Apex Visual Description

Alvaro Keding/© AMNH

Welcome to Apex 

You are currently in front of Apex, the largest and one of the most complete Stegosaurus specimens ever uncovered. This webpage features a written description of the skeleton, as well as a text version of the information featured alongside the display. This page is designed for blind and low vision visitors but may be used by anyone. 

For visitors using screen readers: Some content on this page is hidden under collapsible buttons, and the name of the button is the title of that section of content. Select those buttons to reveal the content related to that title. 

Description

Standing in front of us on four sturdy legs is the skeleton of Apex, a Stegosaurus that is roughly the length of a minibus from nose to tail. Its fossilized bones, held in place by black metal bars, are a dark grayish, brown color and have a texture like rough stone. Every bone is visible, from its thick thigh bones that are roughly the length of an adult human’s torso, to its long, curved ribs that form a rib cage big enough for a child to lie down in, to the 27 vertebrae of its high, arched spine. It stands as if frozen in action, with its legs slightly bent, its mouth open, and its long tail raised into the air.
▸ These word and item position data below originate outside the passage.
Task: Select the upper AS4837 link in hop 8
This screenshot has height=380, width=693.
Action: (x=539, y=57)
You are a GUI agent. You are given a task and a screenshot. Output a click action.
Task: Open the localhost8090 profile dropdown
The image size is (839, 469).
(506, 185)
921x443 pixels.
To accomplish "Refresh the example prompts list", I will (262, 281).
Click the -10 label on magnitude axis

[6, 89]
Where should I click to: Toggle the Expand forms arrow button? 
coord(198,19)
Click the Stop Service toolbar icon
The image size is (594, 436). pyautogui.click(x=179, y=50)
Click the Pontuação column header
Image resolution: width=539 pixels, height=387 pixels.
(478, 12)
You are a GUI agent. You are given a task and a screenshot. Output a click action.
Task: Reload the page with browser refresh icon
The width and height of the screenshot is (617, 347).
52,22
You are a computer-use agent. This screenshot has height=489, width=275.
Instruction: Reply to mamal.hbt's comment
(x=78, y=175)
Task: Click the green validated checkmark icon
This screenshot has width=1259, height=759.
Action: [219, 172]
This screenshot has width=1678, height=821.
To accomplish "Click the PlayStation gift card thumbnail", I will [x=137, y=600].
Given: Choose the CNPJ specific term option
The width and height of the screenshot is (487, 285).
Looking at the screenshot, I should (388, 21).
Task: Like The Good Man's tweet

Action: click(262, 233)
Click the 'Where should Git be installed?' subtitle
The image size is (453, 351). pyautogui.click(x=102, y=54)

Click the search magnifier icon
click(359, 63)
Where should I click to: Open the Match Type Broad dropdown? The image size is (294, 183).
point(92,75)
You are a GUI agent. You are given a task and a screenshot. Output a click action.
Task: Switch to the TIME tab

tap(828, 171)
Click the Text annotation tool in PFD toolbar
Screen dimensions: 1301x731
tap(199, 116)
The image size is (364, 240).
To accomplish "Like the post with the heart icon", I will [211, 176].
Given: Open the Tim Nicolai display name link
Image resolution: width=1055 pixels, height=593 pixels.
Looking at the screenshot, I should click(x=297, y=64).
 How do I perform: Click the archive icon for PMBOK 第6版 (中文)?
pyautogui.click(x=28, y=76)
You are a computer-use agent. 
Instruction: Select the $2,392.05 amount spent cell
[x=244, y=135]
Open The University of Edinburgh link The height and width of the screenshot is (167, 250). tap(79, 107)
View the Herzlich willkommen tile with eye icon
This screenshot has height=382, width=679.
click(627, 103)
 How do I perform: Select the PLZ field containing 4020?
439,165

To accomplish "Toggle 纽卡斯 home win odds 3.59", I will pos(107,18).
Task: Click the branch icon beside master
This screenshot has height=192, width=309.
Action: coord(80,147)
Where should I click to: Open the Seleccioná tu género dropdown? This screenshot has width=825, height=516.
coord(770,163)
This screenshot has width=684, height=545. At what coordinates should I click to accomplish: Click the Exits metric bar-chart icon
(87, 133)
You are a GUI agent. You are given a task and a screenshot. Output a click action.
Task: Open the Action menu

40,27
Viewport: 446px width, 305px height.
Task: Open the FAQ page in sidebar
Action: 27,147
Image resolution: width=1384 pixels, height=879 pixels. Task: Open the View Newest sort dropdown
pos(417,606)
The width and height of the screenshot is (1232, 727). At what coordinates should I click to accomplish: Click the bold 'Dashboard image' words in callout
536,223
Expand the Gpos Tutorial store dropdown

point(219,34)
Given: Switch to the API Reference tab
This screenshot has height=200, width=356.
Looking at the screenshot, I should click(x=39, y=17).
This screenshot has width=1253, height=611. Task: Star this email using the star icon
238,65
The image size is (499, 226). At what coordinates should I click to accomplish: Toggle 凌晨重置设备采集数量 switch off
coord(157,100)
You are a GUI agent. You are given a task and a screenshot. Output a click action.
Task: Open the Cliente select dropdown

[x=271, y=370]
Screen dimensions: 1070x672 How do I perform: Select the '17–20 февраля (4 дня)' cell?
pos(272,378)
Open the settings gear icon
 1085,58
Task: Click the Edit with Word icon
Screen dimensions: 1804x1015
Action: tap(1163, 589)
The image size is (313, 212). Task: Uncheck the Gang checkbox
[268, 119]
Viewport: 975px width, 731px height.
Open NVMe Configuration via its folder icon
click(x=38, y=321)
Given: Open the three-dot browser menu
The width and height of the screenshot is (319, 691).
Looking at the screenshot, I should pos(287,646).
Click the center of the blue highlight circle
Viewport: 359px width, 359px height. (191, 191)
Apex’s back legs are longer than its front legs, so its hips and tail are raised higher than its shoulders. Its head is even lower; its curved neck is angled downward but then curves upward slightly so that its head can face forward. Apex’s oblong skull is surprisingly small compared to its massive body; it is only about 18 inches long from the base of the head to the tip of the snout. Its eye sockets are two round holes set far back on either side of the skull, with a slight ridge of bone above them. Tiny, leaf-shaped teeth line the back half of its open mouth; each tooth is about the size of a kernel of corn.

Apex’s most striking feature is the row of massive, flat, bony plates that runs down the length of its arched spine. The plates are irregularly shaped, and they are standing on their edges, sticking out from Apex’s back. Some have more jagged edges, and others have stretched out, protruding corners. The plates do not stand perfectly straight up and down; instead, they are staggered, so that one tilts slightly out to the left, the next tilts slightly to the right, and so on. You can touch a life-sized cast of one of Apex’s plates to the left of this QR code.

The plates are smaller on Apex’s neck, about the size of a human palm. They grow in size along Apex’s arched spine, with the largest about the size of a laptop computer. The plates get smaller again as we move down Apex’s long tail, which is about the same length as the rest of its body. The tail ends, not in plates, but in four thick, pointed spikes. There are two spikes sticking out on each side of the tail, and they are each about as long as a human forearm.

You can touch a raised line drawing of Apex to the left of this QR code, further left than the cast of the back plate. There is also an interactive display with an accessible keypad to the right of this QR code. Use headphones plugged into the keypad to navigate the display with a screen reader.